Fools. But not a major victory for the Chinese government. Media outlets are relatively easy to corrupt, given the relatively low level sophistication of the people who work there. The Chinese government have bolder aims than that. The Chinese instructed their employees and assets in the United States to exert influence on elected officials. For example, according to an informed U.S. government official, “Beijing has instructed diplomats in their consulate in San Francisco to work with American state and local officials, and members of Congress to push back against anyone who gets too far out on blaming China for this.” That is what they are doing, apparently it’s working. Here’s Connecticut senator Chris Murphy on CNN earlier this week.

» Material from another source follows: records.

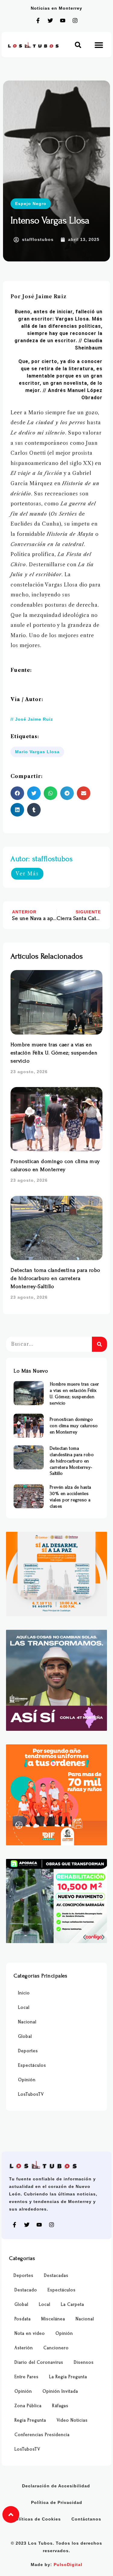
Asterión (23, 2347)
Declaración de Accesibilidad (56, 2485)
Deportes (28, 2050)
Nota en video (29, 2333)
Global (25, 2036)
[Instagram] (75, 20)
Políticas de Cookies (37, 2519)
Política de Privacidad (56, 2502)
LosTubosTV (31, 2094)
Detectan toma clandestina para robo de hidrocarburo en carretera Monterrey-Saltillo (55, 1278)
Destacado (25, 2290)
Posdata (22, 2319)
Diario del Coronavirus (38, 2362)
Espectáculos (32, 2065)
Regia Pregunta (30, 2420)
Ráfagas (60, 2405)
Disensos (84, 2362)
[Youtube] (62, 20)
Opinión (27, 2079)
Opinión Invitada (60, 2391)
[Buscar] (99, 1344)
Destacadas (56, 2275)
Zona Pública (28, 2405)
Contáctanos (86, 2519)
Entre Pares (26, 2376)
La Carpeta (72, 2304)
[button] (78, 45)
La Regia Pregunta (68, 2376)
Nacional (27, 2021)
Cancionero (56, 2347)
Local (24, 2007)
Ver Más (27, 874)
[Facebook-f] (38, 20)
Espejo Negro (30, 203)
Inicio (24, 1993)
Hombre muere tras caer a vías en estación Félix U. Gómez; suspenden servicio (54, 1053)
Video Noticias (72, 2420)
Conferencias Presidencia (42, 2434)
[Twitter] (50, 20)
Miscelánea (53, 2319)
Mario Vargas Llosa (37, 751)
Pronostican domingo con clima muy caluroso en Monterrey (74, 1426)
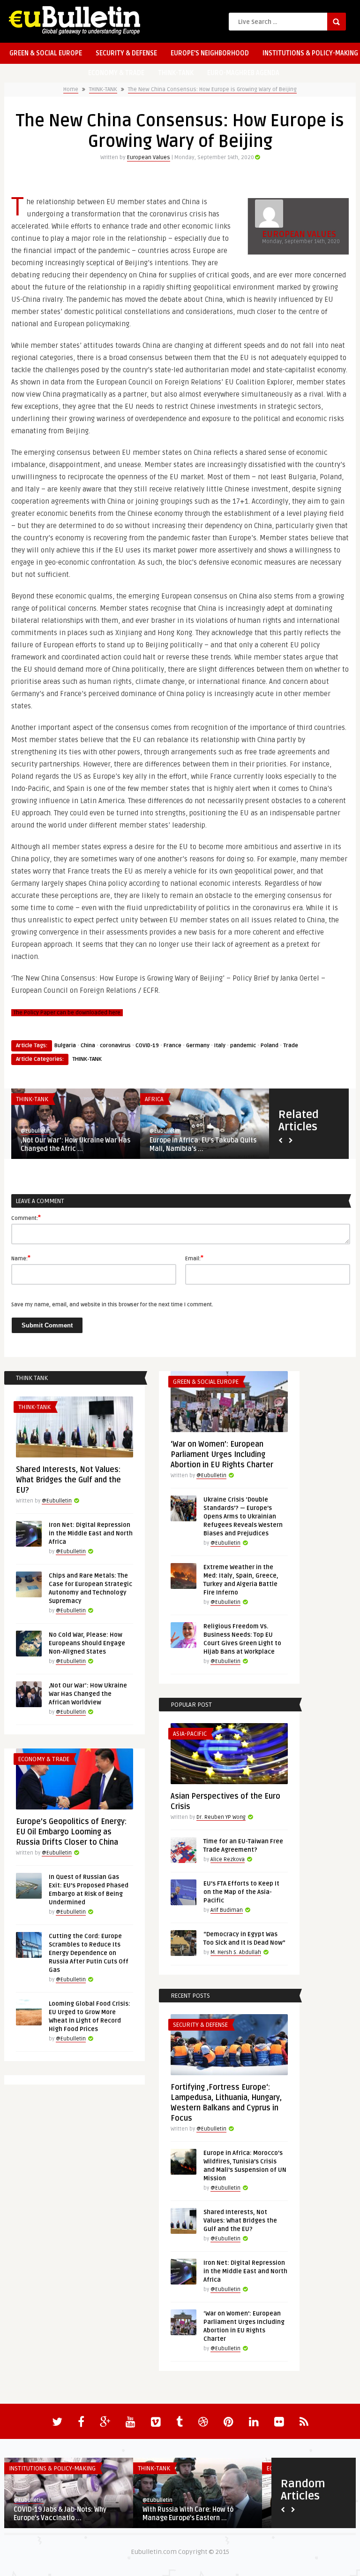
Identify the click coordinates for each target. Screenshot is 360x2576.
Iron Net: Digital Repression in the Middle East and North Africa (91, 1533)
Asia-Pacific (190, 1734)
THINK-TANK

Other members of Congress voiced similar views, often in eerily similar language. Barbara Lee of California, long considered a strongly pro-China voice, tweeted this to the president, “Diseases don’t have nationalities. China isn’t to blame for you fumbling this crisis.” On March 12, congresswoman Judy Chu of Los Angeles wrote this, “China didn’t unleash anything. A virus spread as viruses do. Blaming China and insisting on calling this the Wuhan virus, even though every medical expert said not to, is putting people’s lives in danger. Stop politicizing this and put people first.” Just week before Judy Chu wrote that on March 6, a man called [inaudible] who runs the Chinese consulate in Los Angeles met with the Los Angeles mayor Eric Garcetti about the American response to Coronavirus. He tweeted about it that day. He said this, “Looking forward to working closely with the city of Los Angeles to address this common public health challenge and develop closer ties between our cities and peoples.”
Now, we have no idea what they talked about in that meeting that day. It would be interesting to know. We reached out today to a number of California lawmakers with a history of closeness to China, including Dianne Feinstein, who once employed a Chinese spy, to see if they have spoken to Chinese officials recently. None of them responded to our calls. But it’s not just happening in California. According to a study and a story reported by National Review, the head of the state Senate in Wisconsin recently received multiple emails from the Chinese consulate general in Chicago. She asked him to propose a resolution praising China for its handling of the Wuhan virus outbreak.
The entire story of how the government of China successfully shaped our understanding of this pandemic of the virus, as well as our response to it, may take years to tell. In fact, it may never fully be told at all. We promise to do our best on the show. But it is clear how China sees this pandemic. China doesn’t see this simply or even primarily as a public health disaster in which thousands are dying. China sees this as part of a larger geopolitical struggle for control of the world. Most Americans still don’t perceive that or understand the profound gravity of the stakes involved.